Voters to decide on local 15% tax on medicinal cannabis
Published 12:00 am Friday, May 26, 2023
Local voters are likely to decide whether to institute a 15 percent tax on any medicinal cannabis sold in Cullman County, after the Alabama Senate on Wednesday approved a local referendum bill that already had cleared the Alabama House. With the 2023 legislative session winding down to its final few days, the approved measure now awaits Gov. Kay Ivey’s signature.
The bill (HB 469) doesn’t directly institute a tax on locally sold medical cannabis. Rather, it clears the way for that question to be included on ballots that Cullman County voters will see in an upcoming election — likely during the 2024 cycle. Alabama House Rep. Corey Harbison (R-Good Hope), who sponsored the bill alongside Reps. Randall Shedd (R-Fairview) and Tim Wadsworth (R-Arley), said Thursday that no other statewide voters will decide the issue: The referendum question will only appear on ballots used by voters in Cullman County. The Cullman County Probate Office will set the referendum question for a forthcoming election.
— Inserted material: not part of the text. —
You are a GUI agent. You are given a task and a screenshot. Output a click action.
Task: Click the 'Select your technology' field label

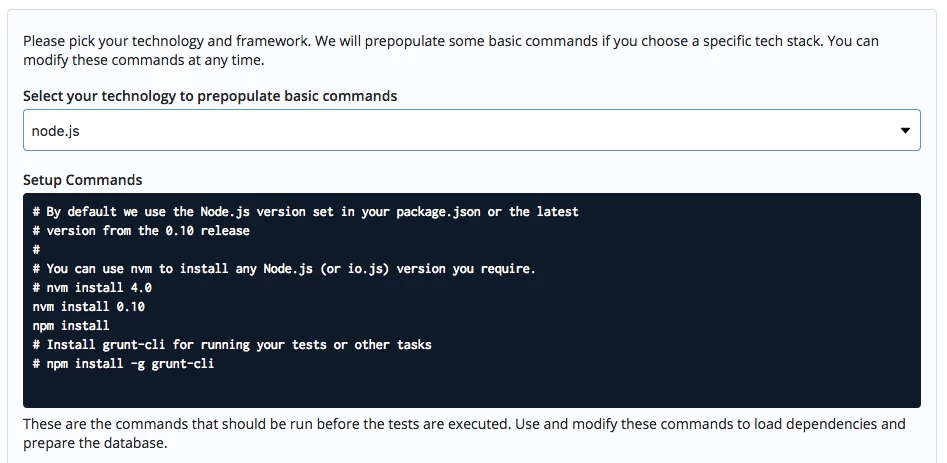(210, 96)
If voters approve the referendum, Cullman County medicinal cannabis sales would be subject to a 15 percent tax; one that’s applied only to local sales and whose revenues would be split between the Cullman District Attorney’s Office (at 66.7 percent) and the local legislative delegation (at 33.3 percent), with the delegation required by law to apportion its share of the revenue for local mental health initiatives.
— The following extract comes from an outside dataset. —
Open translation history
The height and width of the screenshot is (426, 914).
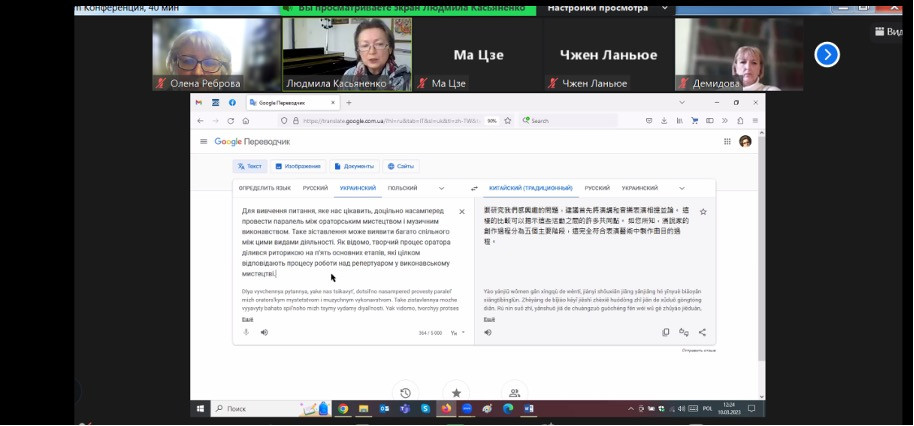click(x=405, y=393)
Though Alabama allows for sales taxes on over-the-counter medications, all prescription drugs, including palliative drugs such as opioids, are exempt from sales tax statewide. If voters approve the local bill, however, medicinal cannabis uniquely would be subject to a 15 percent tax in Cullman County.
Asked Thursday whether legislators had concerns over taxing a single category of palliative prescription drug to the exclusion of all others, Harbison said that state lawmakers are entering uncharted regulatory territory as more U.S. states decriminalize marijuana and its derivatives, whether for medicinal purposes, recreational, or both.
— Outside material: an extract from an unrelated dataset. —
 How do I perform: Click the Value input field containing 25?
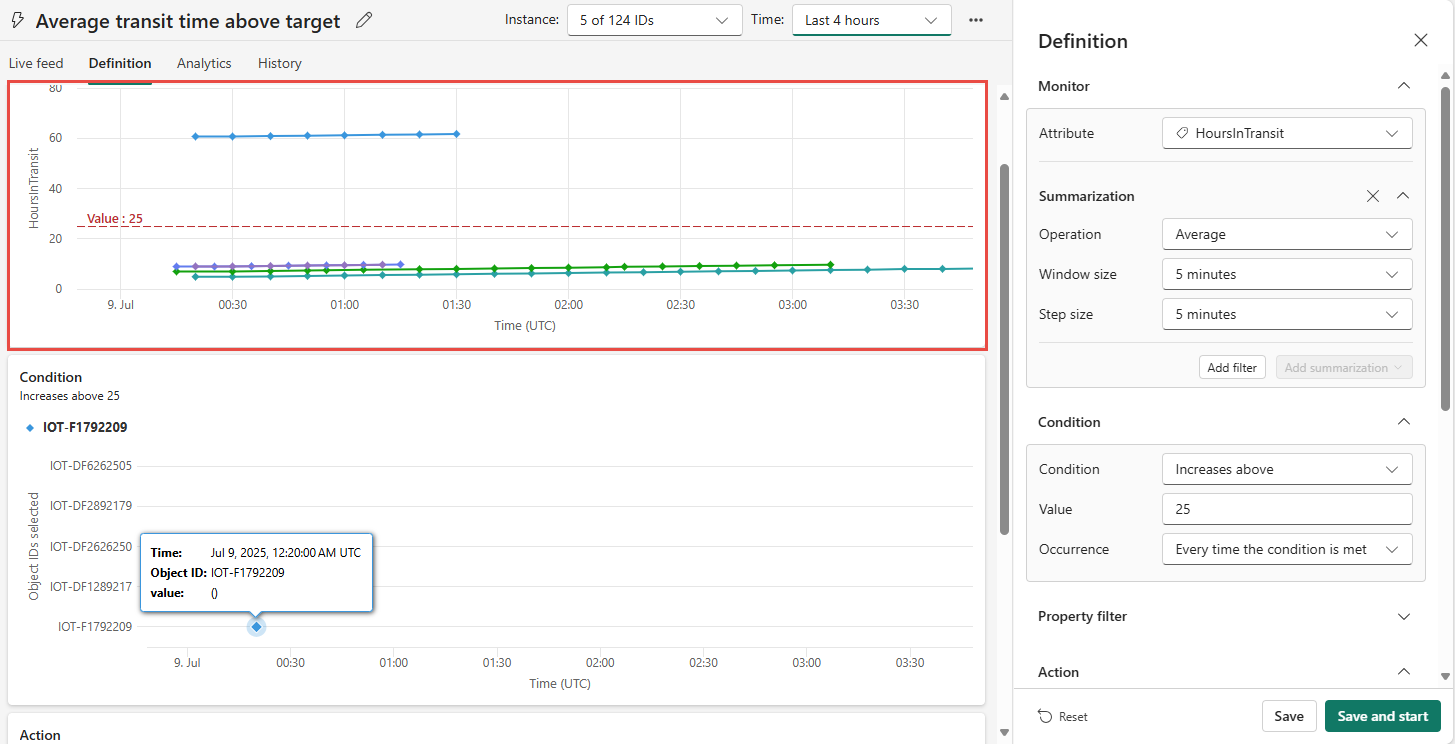point(1286,509)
“There are federal guidelines that regulate what states can do on legal prescription medications, but when it comes to cannabis, there are no guidelines,” he said, noting that the federal Controlled Substances Act of 1970 continues to regard cannabis as a Schedule I controlled substance illegal for sale to, or consumption by, individual consumers. “Prescription medications are FDA-approved and DEA-approved, but cannabis is technically illegal at the federal level.
“This is a category of drug that covers a broad range of patients who have a broad range of symptoms that would lead them to seek a medicinal cannabis prescription,” he added. “And even though Alabama does not directly tax other types of prescription drugs, pharmacies and other providers of those type of drugs must cover their costs under a separate tax — the pharmaceutical provider tax. State law says that they cannot pass that tax on to their customers, but they must compensate for it in some shape or form, and that typically comes across in the cost of the medications themselves.”
Gudger was on the Senate floor when contacted by phone Thursday, but followed up with a statement to The Times. “The people’s voice is stronger than the legislature’s, and anytime we can put a constitutional amendment before voters to let them decide directly, it’s better for the people. That’s what this bill does: It brings the issue to them.”
Attempts to reach Shedd Thursday were unsuccessful.
On June 12, the newly formed Alabama Medical Cannabis Commission (AMCC) will award its first round of statewide medicinal cannabis licenses, clearing the path for licensed growers, processors, distributors, and dispensaries statewide to begin fulfilling their sanctioned roles in the medicinal cannabis supply chain. Cullman County’s Wagon Trail Hemp Farms is among 38 Alabama applicants seeking one of only five AMCC licenses that will be awarded to integrated facilities statewide — businesses which will be permitted to carry out all supply chain activities, from cultivation to dispensary sales.